The newspapers, citing the CBO report, said about two-thirds of the benefits from the cuts went to households in the top 20 percent, with an average income of $203,740.

People in the lowest 20 percent of earnings, which averaged $16,620, saw their effective tax rate fall to 5.2 percent from 6.7 percent, though their average tax cut was only $250.

the republican spin on this, predictably enough, is that we’re all better off now:

Report Finds Tax Cuts Heavily Favor the Wealthy [new york times, august 13, 2004]

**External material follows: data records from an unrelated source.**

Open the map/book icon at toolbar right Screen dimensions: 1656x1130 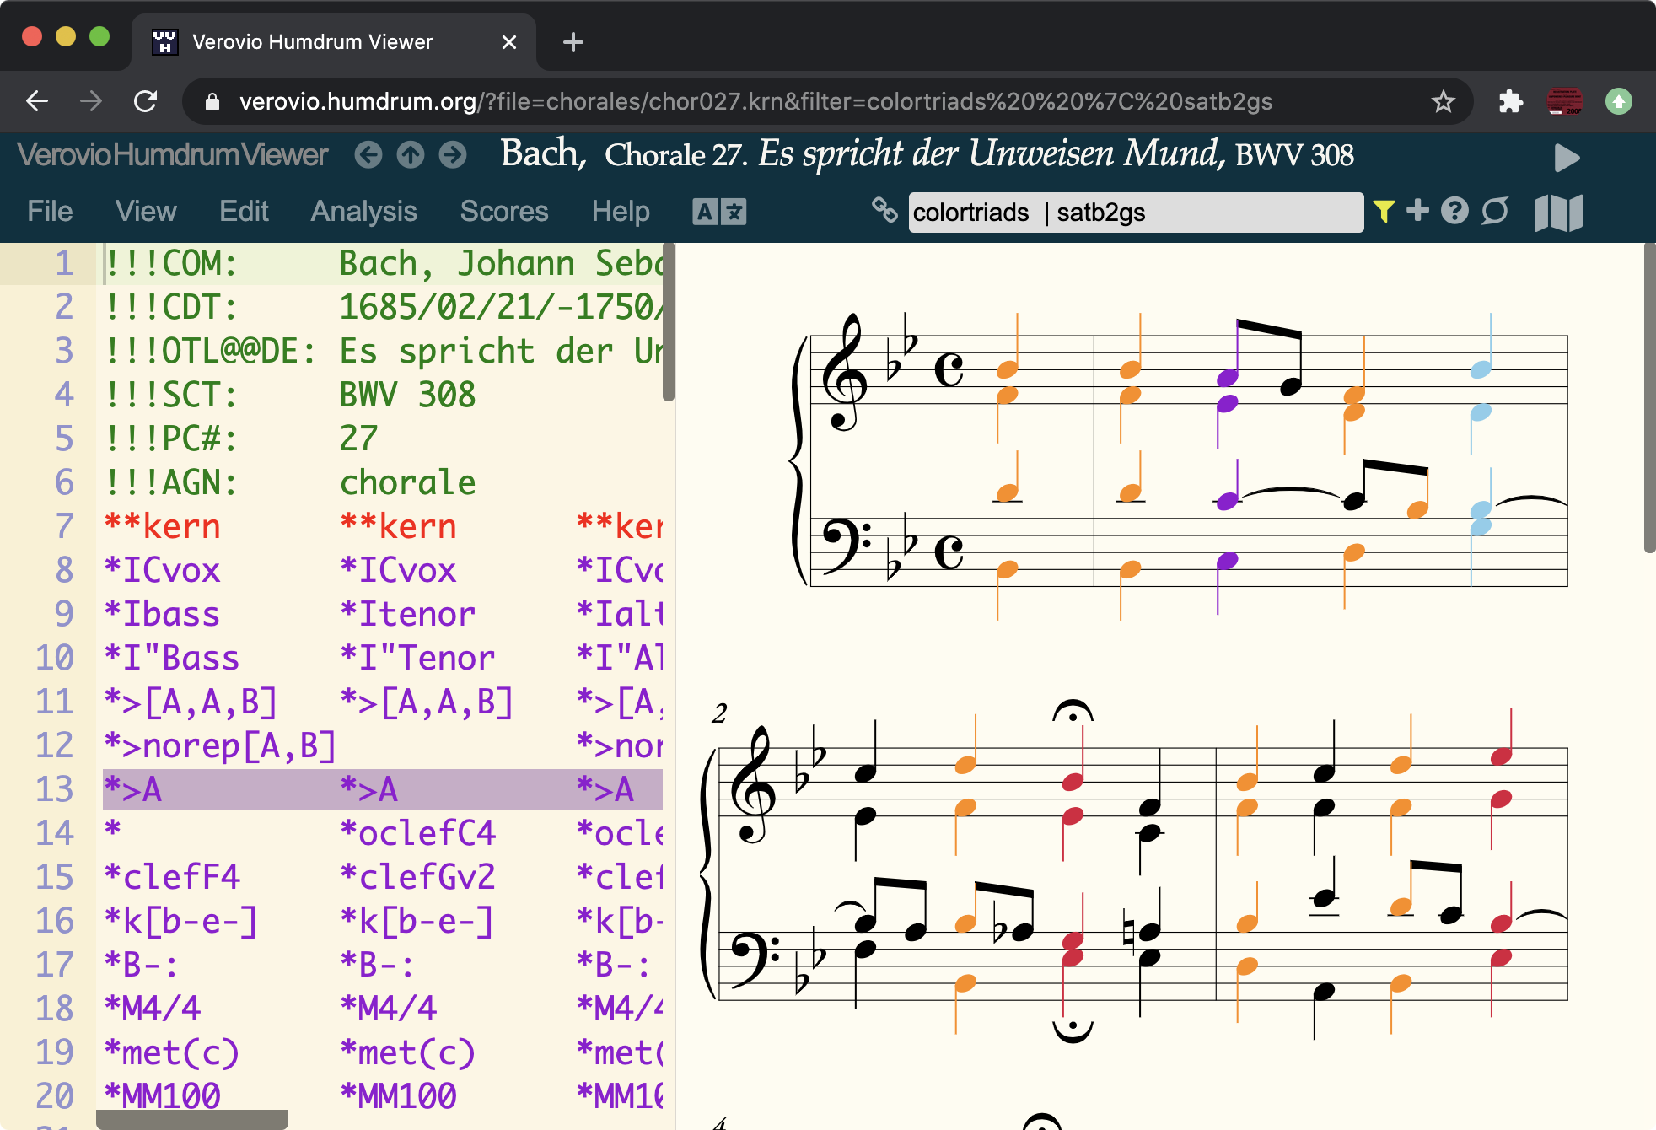(x=1559, y=213)
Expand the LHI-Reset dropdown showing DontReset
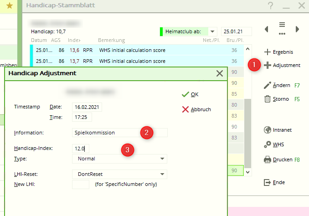Image resolution: width=309 pixels, height=216 pixels. 162,174
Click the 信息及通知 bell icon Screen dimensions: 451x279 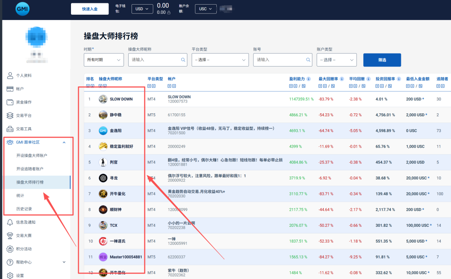pos(10,223)
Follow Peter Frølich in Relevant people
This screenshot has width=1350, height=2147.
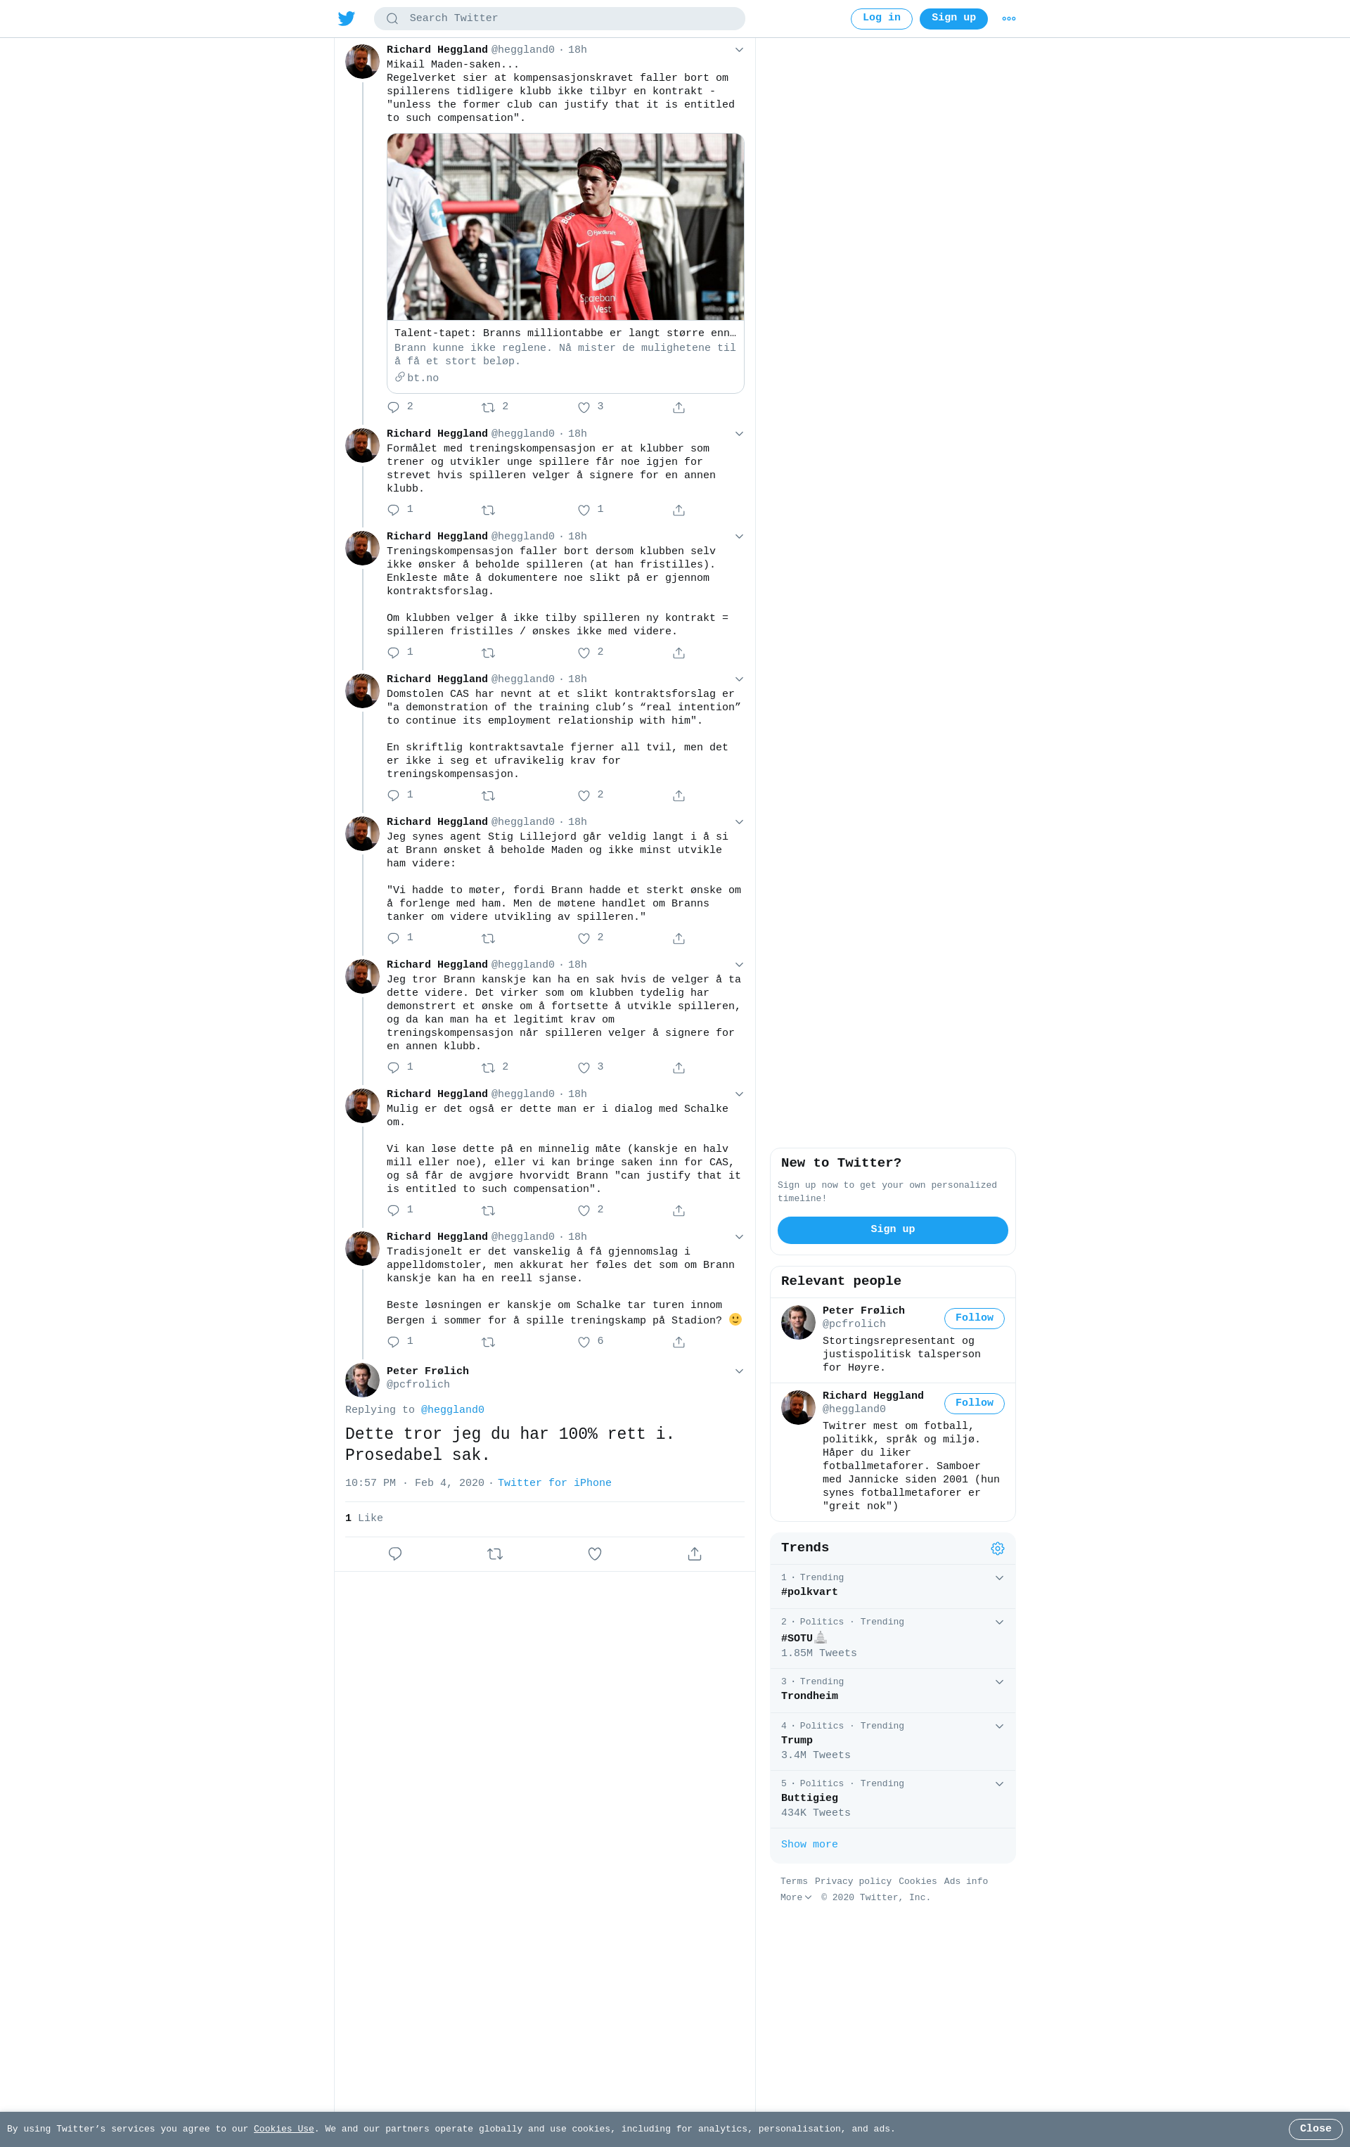coord(974,1319)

“It doesn’t matter who you are, the report shows that you are better off now than you were before the tax cuts,” said a House Republican aide. “It’s showing that everybody’s tax burden has gone down as a result of the tax cuts.”

unless, of course, you fall into that $51,500-$75,600 band (but that’s nit-picking). there’s a bigger picture here (and that’s barry’s cue). most things in economics only really matter in relative terms – it’s not about how much a loaf of bread costs in dollars-and-cents, it’s about how much a loaf of bread costs compared to how much you earn. it’s not about how much you earn, it’s about how much you earn relative to how much it costs to keep that job. so i want to hook up two “bigger picture” thoughts to these tax-cut figures: debt and poverty.

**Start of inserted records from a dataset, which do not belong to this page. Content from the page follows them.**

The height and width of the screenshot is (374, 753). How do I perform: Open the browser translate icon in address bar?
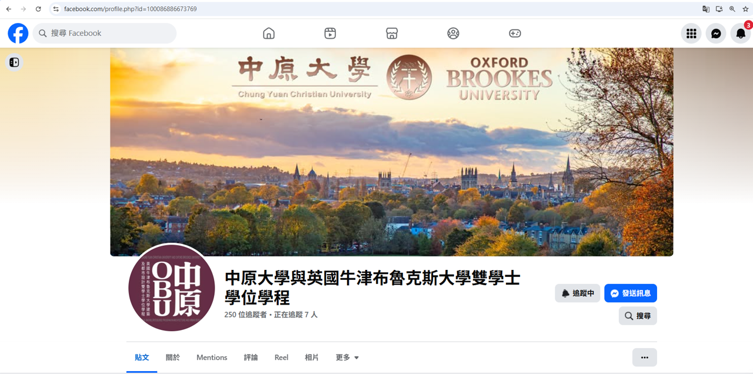click(x=706, y=9)
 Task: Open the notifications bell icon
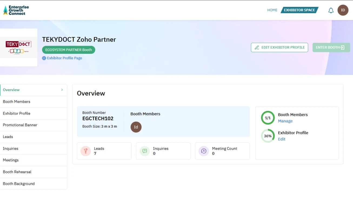pyautogui.click(x=331, y=11)
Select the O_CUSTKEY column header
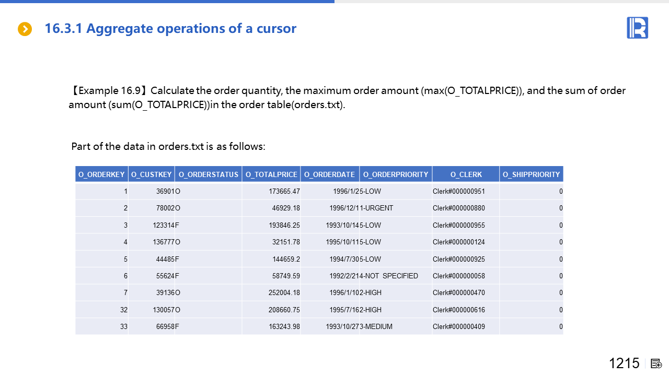Viewport: 669px width, 376px height. point(151,174)
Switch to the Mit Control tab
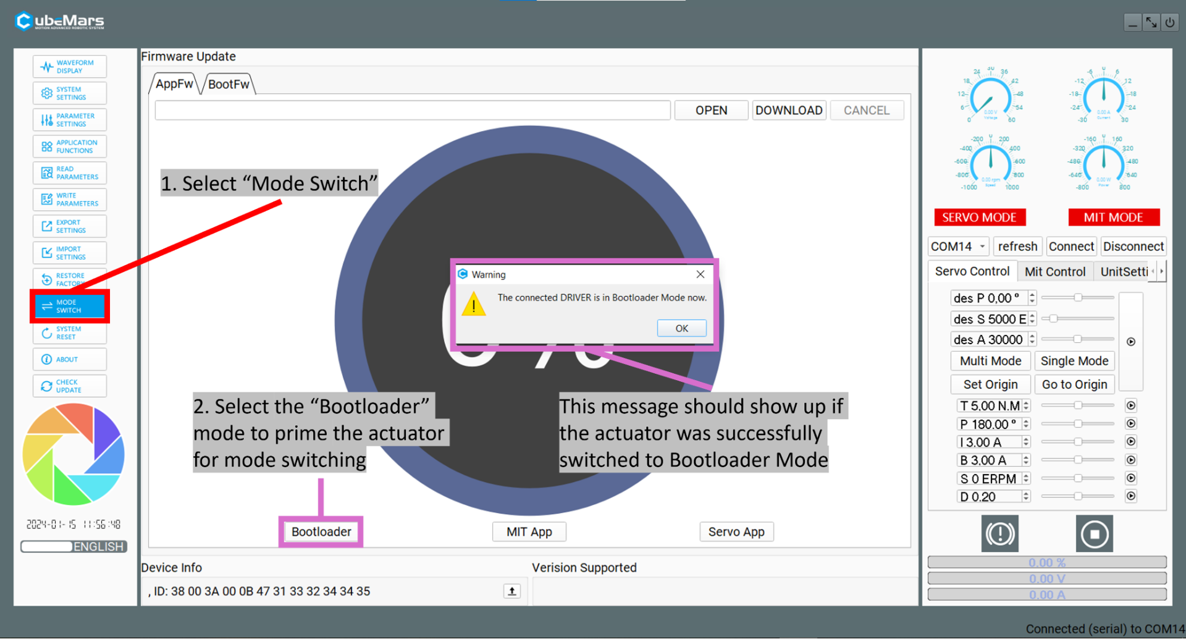The height and width of the screenshot is (639, 1186). [x=1054, y=272]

one thing that’s not included is the other side of the coin (so to speak) – the national debt, which, by my rough calculations ($7,330,000,000,000.00 / 294,000,000), is just a little less than $25,000 per person. now that i’ve got that benchmark number, i’m going to play fast and lose with the data, because it seems that everyone else is anyway. the first thing i’m going to do is multiply the $25,000 individual debt figure by 2.5 average individuals per household to come up with a $62,500 national-debt-per-household figure so i can compare it to income per household.

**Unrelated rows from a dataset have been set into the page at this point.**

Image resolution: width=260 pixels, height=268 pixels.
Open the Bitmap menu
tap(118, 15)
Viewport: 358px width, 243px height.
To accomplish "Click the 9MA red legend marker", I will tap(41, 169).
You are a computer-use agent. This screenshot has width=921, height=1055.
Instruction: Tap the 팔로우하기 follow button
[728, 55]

$62,500 is just a wee bit more ($5,500 more) than the average income of the middle quintile of american households. so, if you just give back your tax cuts, for the middle quintile’s tax cut of $1090, they’re only $61,410 behind on their “share” of the national debt. the bottom quintile’s $250 tax break puts them only $62,250 behind on their “share.”

so, for you low-to-middle-income households, enjoy your tax cuts, because you need to work extra hard to get us back into the black. if you’re in the bottom quintile, you need to work about 45 months to earn enough money to pay off your chunk of the debt. if you’re in the middle quintile, it’s just a little more than 13 months. oh. and no eating or cable tv while you’re at it.

the other issue i’d like to weave into this cloth is something i’ve mentioned here a couple times – the maldistribution of wealth. and today, i’m going to go with the poverty spin. according to the census bureau, the federal poverty level for a single, working-age adult is $9,573 (in 2003), which works out to just a little less than the federal minimum wage for a full-time employee ($5.15/hr * 40 hours/week * 50 weeks/year = $10,300).

i could be wrong here, and i guess everyone knows i’ve been wrong before, but it seems to me that you can do more for the economy (which is to say, positively affect more people) at the low end of the income spectrum than you can at the high end. we can keep expanding the size of the picture to include issue after issue, but i kinda wonder what the overall economic effect might be if the bottom quintile of households could afford, for example, a new 50mpg car. i suppose there is the problem of what to do with all the old cars, but it’s just a thought really. what happens when the next 5 or 10 million americans get themselves up to the point where they can afford new durable goods?

i’d be interested in finding out, but that’s not the direction we’re headed right now – or so it seems to me.